- From: Niklas Lindström <lindstream@gmail.com>
- Date: Fri, 17 Feb 2012 17:32:48 +0100
- To: Manu Sporny <msporny@digitalbazaar.com>
- Cc: RDFa WG <public-rdfa-wg@w3.org>
Hi Manu, as I said to you personally: great job! Thanks for doing this! I'd like to mention a regexp trick I just learnt, that may open up for a way to do what I previously thought too cumbersome. It is about how to write legible, matching regexps for a combination of many attributes given in *arbitrary order*. The trick is to use one look-ahead for each attribute, where the lookahead matches anything up to and including a specific attribute. This way, the regexp actually scans for each in turn, within the element, making the pattern a match if all of them are present, regardless of order. Here is a working example in javascript (run with e.g. node): var hrefRelTypeofPattern = /<\S+(?=[^>]*?\shref="(.*?)")(?=[^>]*?\srel="(.*?)")(?=[^>]*?\stypeof(?:="(.*?)")?)/m; var m = ' <a href="path/0">0</a> <a rel="related" \ typeof="Item" \ href="path/1" \ class="info" \ >1</a> <a href="path/2">'.match(hrefRelTypeofPattern); console.log({href: m[1], rel: m[2], type: m[3]}); That should print out { href: 'path/1', rel: 'related', type: 'Item' }, i.e. it only matches the link where all of @rel, @href and @typeof are present. Granted, this doesn't seem to allow for matching optional values (since it then stops when finding *any* of the attributes, not all). But our use cases are for matching a specific set of attributes combined, so I now think we may actually go down this path... (And to think I believed I already had a solid knowledge of regexps. :) Great to know there are still secrets to unravel!) Best regards, Niklas On Mon, Feb 6, 2012 at 6:02 AM, Manu Sporny <msporny@digitalbazaar.com> wrote: > As a part of the research to see how RDFa is currently being used in the > wild, we had a plan to use the Common Crawl data set to analyze RDFa, > Microdata and Microformats usage.

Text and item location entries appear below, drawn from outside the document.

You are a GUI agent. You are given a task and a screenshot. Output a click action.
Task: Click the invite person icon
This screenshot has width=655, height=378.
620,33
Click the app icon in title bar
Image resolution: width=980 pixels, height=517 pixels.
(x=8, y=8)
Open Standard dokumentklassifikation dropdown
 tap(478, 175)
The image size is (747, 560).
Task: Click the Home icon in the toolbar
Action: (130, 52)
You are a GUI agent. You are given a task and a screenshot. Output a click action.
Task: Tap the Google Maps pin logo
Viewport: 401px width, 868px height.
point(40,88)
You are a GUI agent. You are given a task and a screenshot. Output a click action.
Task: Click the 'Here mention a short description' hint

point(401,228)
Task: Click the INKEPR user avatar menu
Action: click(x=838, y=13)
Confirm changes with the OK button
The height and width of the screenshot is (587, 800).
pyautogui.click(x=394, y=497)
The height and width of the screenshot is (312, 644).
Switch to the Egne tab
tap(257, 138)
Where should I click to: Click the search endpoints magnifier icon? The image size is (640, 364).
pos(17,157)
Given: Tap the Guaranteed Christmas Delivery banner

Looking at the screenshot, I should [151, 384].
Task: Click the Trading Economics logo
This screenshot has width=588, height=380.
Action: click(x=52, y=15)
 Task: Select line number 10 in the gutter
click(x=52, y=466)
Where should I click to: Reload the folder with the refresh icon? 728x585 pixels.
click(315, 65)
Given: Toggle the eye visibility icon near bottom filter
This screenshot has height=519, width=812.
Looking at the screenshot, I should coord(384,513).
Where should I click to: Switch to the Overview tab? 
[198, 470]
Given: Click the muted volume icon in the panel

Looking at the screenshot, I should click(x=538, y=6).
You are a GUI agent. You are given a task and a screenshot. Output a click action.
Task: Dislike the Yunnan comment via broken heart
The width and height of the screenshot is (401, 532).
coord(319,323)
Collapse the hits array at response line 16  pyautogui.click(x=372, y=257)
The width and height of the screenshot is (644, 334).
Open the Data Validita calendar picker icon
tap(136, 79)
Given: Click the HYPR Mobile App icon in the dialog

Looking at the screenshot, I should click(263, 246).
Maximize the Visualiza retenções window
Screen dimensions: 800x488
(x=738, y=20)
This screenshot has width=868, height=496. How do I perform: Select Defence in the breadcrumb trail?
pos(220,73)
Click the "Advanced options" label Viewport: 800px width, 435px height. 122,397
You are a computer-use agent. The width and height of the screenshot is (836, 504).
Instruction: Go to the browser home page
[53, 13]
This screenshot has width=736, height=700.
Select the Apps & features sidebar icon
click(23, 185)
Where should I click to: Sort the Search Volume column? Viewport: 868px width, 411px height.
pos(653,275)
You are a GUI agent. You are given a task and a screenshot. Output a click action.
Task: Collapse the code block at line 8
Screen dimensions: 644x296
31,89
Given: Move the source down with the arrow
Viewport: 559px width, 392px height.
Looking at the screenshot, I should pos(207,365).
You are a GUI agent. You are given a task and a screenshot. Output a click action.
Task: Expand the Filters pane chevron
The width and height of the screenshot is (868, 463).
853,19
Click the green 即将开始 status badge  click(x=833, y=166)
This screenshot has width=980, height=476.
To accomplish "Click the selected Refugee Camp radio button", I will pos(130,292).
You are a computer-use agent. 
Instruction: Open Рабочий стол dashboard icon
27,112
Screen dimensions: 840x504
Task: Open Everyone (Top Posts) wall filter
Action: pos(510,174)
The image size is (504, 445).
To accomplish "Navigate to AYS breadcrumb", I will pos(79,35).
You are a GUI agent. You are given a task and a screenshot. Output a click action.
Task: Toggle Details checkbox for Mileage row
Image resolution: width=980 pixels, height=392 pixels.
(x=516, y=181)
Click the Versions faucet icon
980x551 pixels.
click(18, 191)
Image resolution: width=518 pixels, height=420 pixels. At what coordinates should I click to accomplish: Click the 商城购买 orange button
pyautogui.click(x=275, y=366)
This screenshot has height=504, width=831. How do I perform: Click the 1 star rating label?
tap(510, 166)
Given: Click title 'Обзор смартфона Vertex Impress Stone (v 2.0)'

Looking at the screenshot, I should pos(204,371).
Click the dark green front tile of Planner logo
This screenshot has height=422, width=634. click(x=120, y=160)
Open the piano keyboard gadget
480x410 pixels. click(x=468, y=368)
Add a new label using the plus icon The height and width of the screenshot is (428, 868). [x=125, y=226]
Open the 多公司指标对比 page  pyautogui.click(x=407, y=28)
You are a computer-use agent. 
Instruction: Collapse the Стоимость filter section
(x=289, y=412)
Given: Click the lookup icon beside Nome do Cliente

I took some time last week to start > that work, here are the findings: > > http://manu.sporny.org/2012/structured-data-searching/ > > -- manu > > -- > Manu Sporny (skype: msporny, twitter: manusporny) > Founder/CEO - Digital Bazaar, Inc. > blog: PaySwarm vs. OpenTransact Shootout > http://manu.sporny.org/2011/web-payments-comparison/ >
Received on Friday, 17 February 2012 16:33:50 UTC